Here you can see Batista freed from his plastic & cardboard prison. My first impression of the figure is that he seems pretty solid and the likeness is fairly spot on. I know that Dave Batista is a very chiseled athlete, but the sculpting of the muscles on this figure just seems to rigid and stiff. The tattoos resemble the real thing which really surprises me. The red used for his outfit is too bright in my opinion and that really takes away from the overall presentation.

Just take a look at the detail on the large tattoo that covers the majority of Batista's back. Amazing. Kudos to Mattel for giving this as much detail as they did. Too bad this detail can't be seen while packaged as I think this could be one of the figure's strong selling points.

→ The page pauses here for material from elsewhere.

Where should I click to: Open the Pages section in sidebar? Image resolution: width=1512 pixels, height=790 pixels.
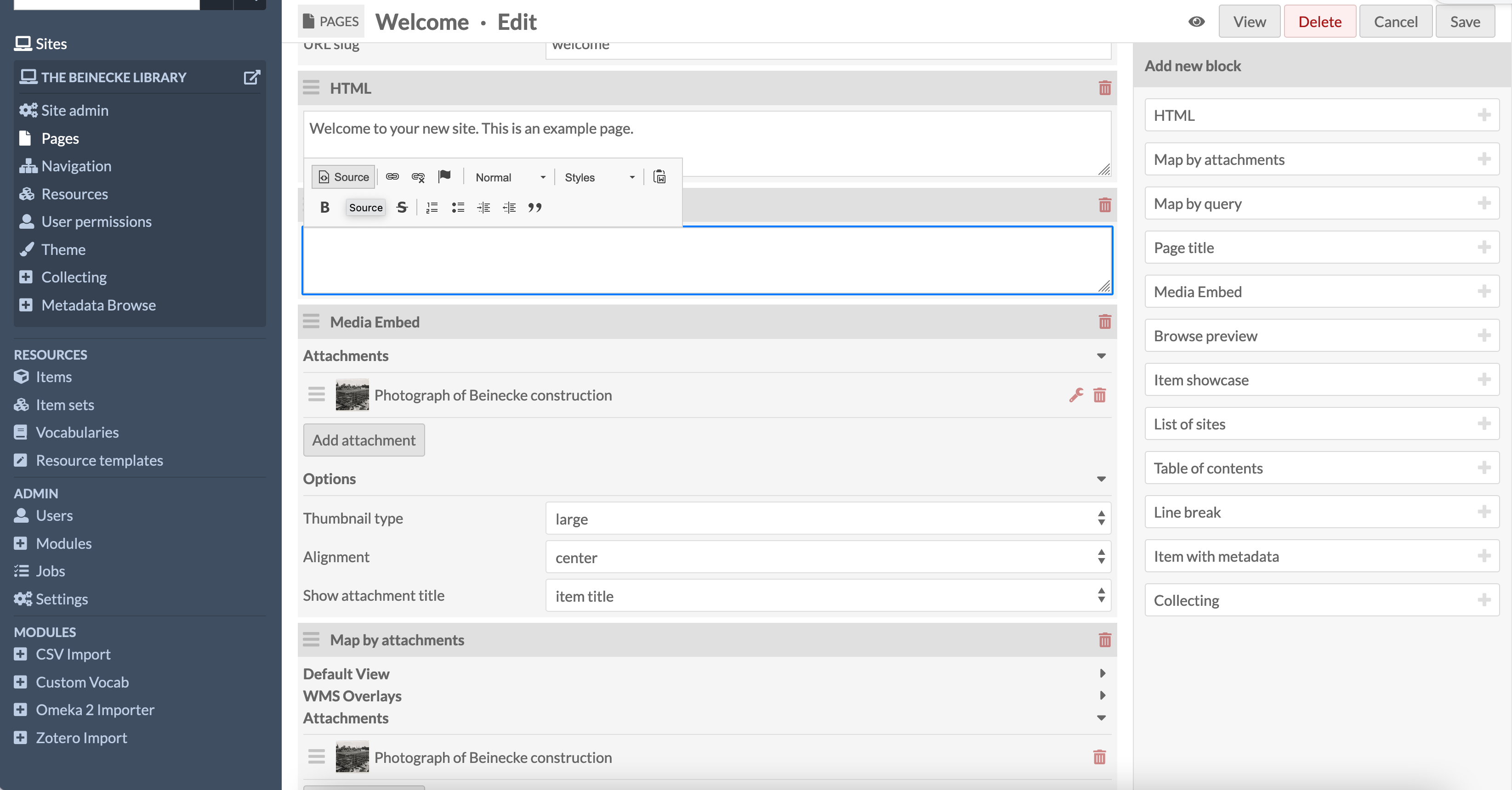(58, 138)
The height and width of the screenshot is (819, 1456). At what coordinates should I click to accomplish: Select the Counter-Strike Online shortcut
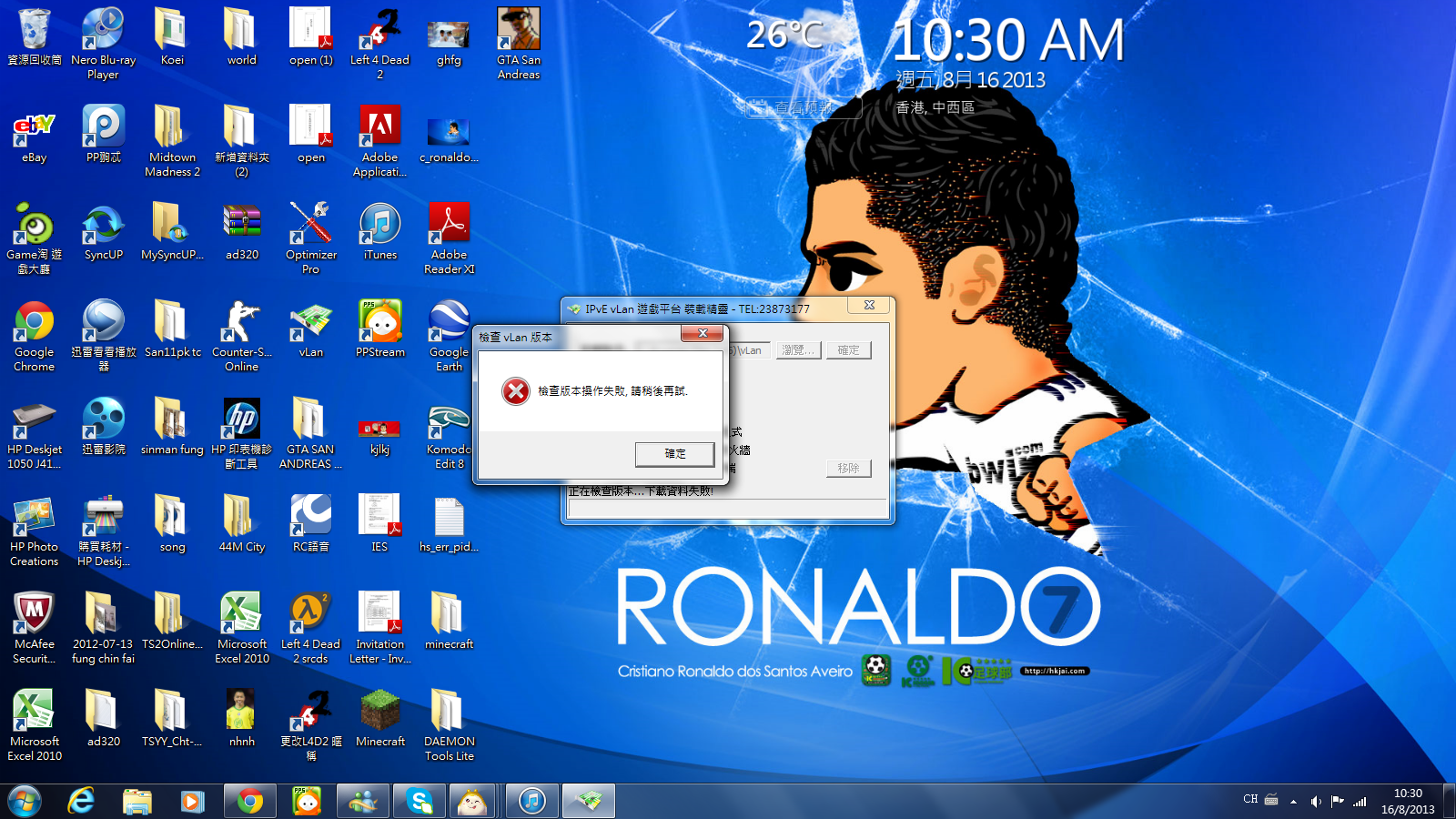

As I mentioned earlier I thought Mattel did a fantastic job capturing the likeness of Batista in plastic form...especially in the face. While the figure may not be as bronze or oily as Batista on a episode of Friday Night Smackdown, they were able to capture a lot of his facial features down to his signature gotee. Having never bought or paid much attention to the Jakks Pacific figures in the past it's hard for me to comment or make comparisons, but I'm going out on a limb and say the likeness of the Mattel figures is much greater to the athletes than what was produced in the past.

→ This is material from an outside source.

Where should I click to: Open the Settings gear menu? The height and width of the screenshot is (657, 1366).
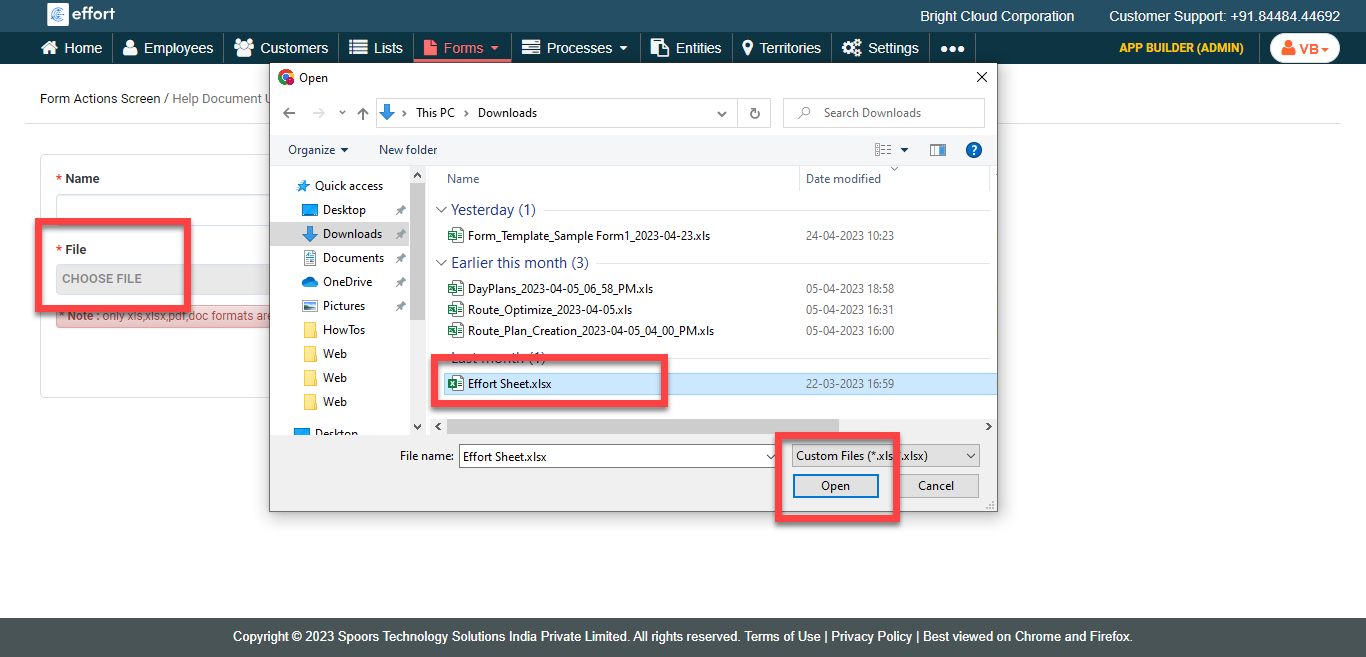click(x=880, y=48)
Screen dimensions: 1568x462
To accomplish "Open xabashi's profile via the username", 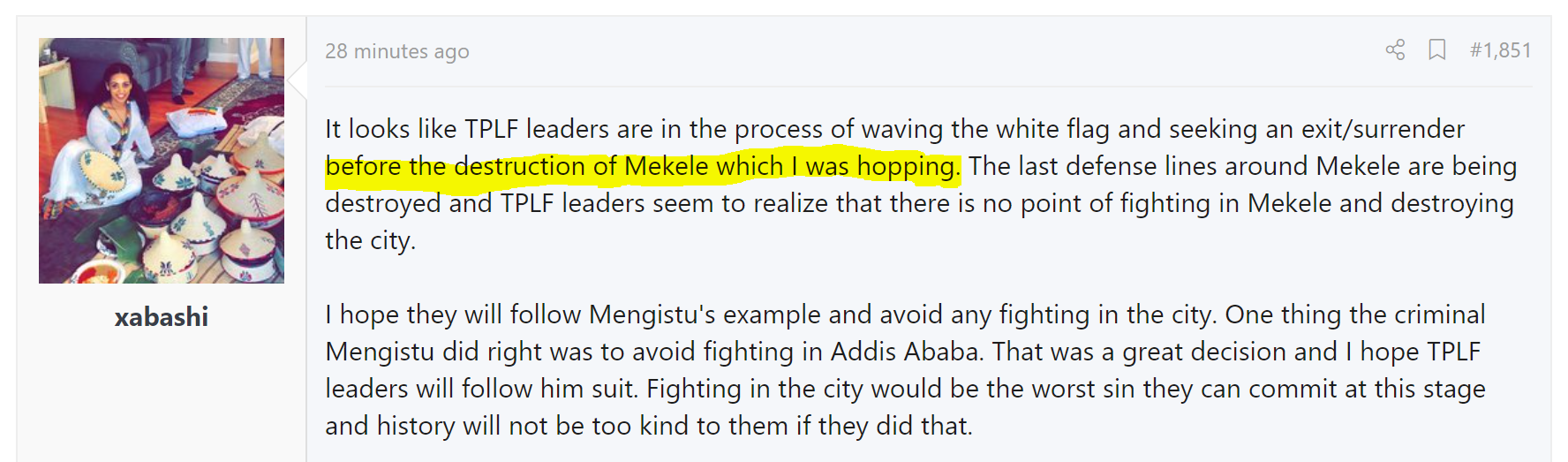I will pos(162,317).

What good is a wrestling figure you may ask if you can't pose it in a number of ways? Well I'm happy to report that this figure isn't lacking in the articulation department. I count 20 points of articulation to be exact. The head and rotate a full 360 degrees as well as up and down. The arms can rotate 360 degrees at the shoulders, biceps and wrists. Both the elbows and the wrists also bend back and forth. You can rotate the figure 360 degrees at the waist. Legs are articulated at the waist, but can only be moved back and forth. Knee joints bend as well as the ankles. The feet can be swiveled 360 degrees as well. There isn't any toe articulation as seen in other 8 inch scale action figures...but I like that. It gives the foot a more solid look and stable base. Batista's right hand is sculpted in manner which would give you the idea that he could hold something while the left hand is sculpted in a more open position. I'm also happy to report that the plastic used for the elbow and knee pads is made of a soft flexible plastic so it doesn't hinder the articulation in those areas. The knee pads on my figure do slightly move up and down, but for the most part are fixed into place...they are not removable.

I'm a sucker for action figure stands and I'm happy to see more stands included with the toys. The stands are rather simple, made of black plastic with the now classic WWE logo recessed in the center of the stand. There is one peg that firmly rests in either peg hole on the bottom of the figure's feet. Also included is a thin cardboard name that clips into the front of the stand. While I feel this was a cost cutting measure versus stamping the names on each stand it still is a nice little touch. I just foresee these name tags easily being lost or damaged down the road.

I grew up watching wrestling with my grandfather and older brother. Many of my memories of my grandfather include gathering at his house to watch the then quarterly pay-per-view events. We watched more NWA/WCW growing up, but I remember the flashly WWF broadcasts back the in the day. Flash forward to 2010 and it's clear to see that the WWE hands a firm grasp on the professional wrestling genre. I can see from a business perspective why Mattel wanted to jump in the ring (no pun intended) and manufacture wrestling toys, specifically WWE toys. I'm sure this will be a cash cow for Mattel if they continue to make the figures as they have with this newly released series 1. All in all I have to say that I'm fairly impressed with Mattel's take on the 8 inch scale wrestlers. The attention to detail, articulation and overall likeness of the characters are handled very well and I'm sure the WWE loyal will appreciate this and gobble up just about everything that is released. Will I buy any more of these figures? I doubt it, but that isn't because the figures lack quality. If you are a die hard wrestling fan I believe you will like what Mattel has done with the license. As for me, I'll just stick to watching wrestling on TV and stick w/ my other action figures.